Two years ago, the threat of a mine displacing the Renaissance Festival was described as the "distant future."
Apparently that distant future is now here in the present.
The Star Tribune reports a booming silica sand industry – a crucial element of fracking – has moved the open pit closer and closer to the festival, to the point where attendees actually have to cross it while traveling from the parking lot to the festival grounds.
Festival operator Mid-America Festivals Corp. has leased the land for years now, the Minneapolis-St. Paul Business Journal notes. But says fellow companies Landowner Malkerson Sales Inc. and Bryan Rock Products Inc. also use the site for mining.
The conflict of land interests has been on the horizon for years.
It was 2012 when the phrase "distant future" was used by Jim Peterson, who runs Mid-America Festivals Corp., while speaking with the Star Tribune. It's a 954-acre piece of land, with the festival taking up about 150 acres, the Star Tribune reported at the time.
"First time on Ren Fest grounds for 2014 Saturday, a very sad day, the main entrance simply put SUCKS BAD and is a long way from the parking lot which now is on the other side of a massive pit and down a long winding rocky rutted road."
That group was created in 2012, and has tracked the mine's growth. They created a change.org petition to preserve the Renaissance Festival site, and even link to things like a Scott County review for a mine project in Louisville Township, published in June of this year. Which, on page 73, addresses the Renaissance Festival conflict.
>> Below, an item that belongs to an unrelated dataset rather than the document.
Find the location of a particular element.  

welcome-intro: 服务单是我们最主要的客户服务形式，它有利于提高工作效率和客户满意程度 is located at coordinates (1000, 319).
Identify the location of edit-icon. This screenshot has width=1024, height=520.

The "active local attraction," as the festival is called, is on the southern portion of the proposed project.
"With or without the project, the Renaissance Festival will eventually be relocated from the Site due to either continued limestone mining ... or the limestone and sandstone mining associated with the Project. ... To accommodate the proposed mining the Renaissance Festival will be dislocated, in either case, the buildings will be properly disposed of, wells sealed and all solid waste and debris associated with this facility will be properly removed and managed."
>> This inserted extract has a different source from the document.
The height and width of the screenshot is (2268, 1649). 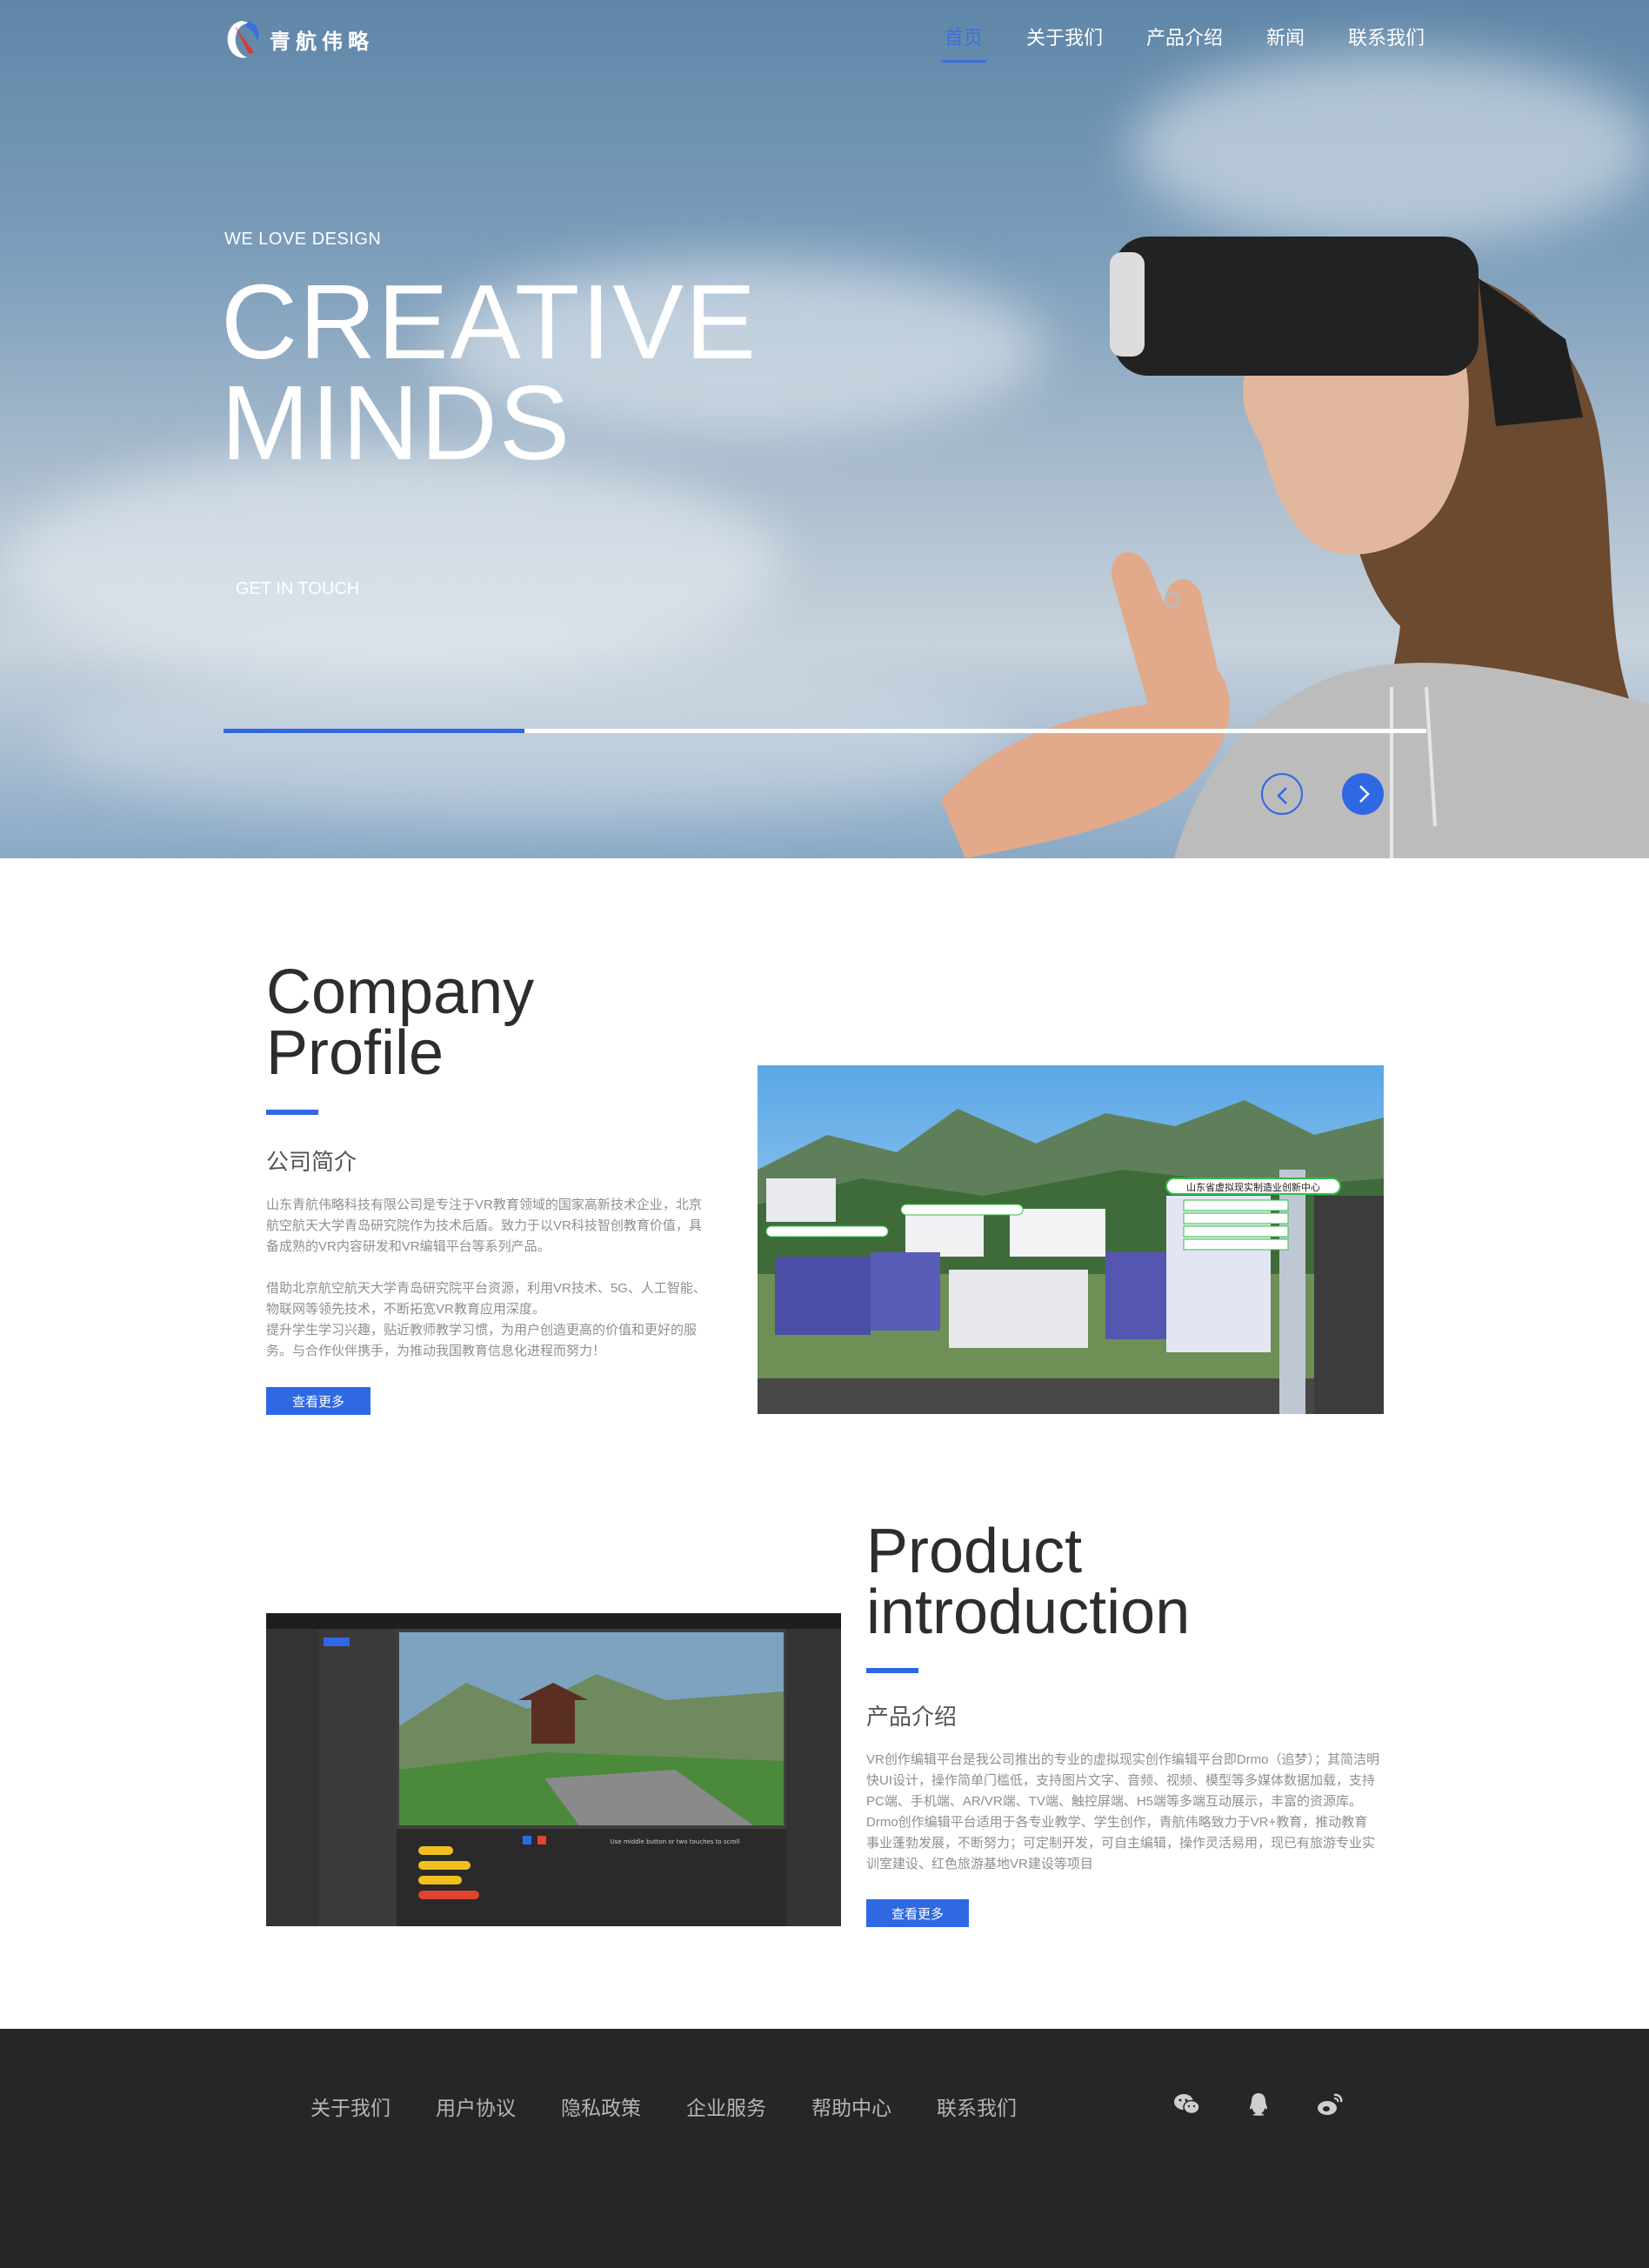 What do you see at coordinates (664, 2106) in the screenshot?
I see `footer-links: 关于我们 用户协议 隐私政策 企业服务 帮助中心 联系我们` at bounding box center [664, 2106].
The Renaissance Festival sees 300,000 visitors each year, the website says, and it's grown to be the largest such festival in the United States.
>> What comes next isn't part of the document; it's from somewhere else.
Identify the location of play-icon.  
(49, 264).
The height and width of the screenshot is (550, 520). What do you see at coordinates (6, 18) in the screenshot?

With the rise in silica sand mining, the Minnesota Legislature passed new rules and regulations to monitor the industry. Those can be found on the the state silica sand mining website.
The Mid-America Festivals Corp. lease on the current Renaissance Festival land is done in 2016, the Star Tribune says, and Peterson told the paper he'll be scouting for other sites. But there's also a chance it stays right where it is.
The Save MN Renaissance Festival page doesn't appear hopeful.
"Saturday was sadly a very stark day, I have to admit the feeling of inevitability was omnipresent and very discouraging," the Aug. 4 post continued.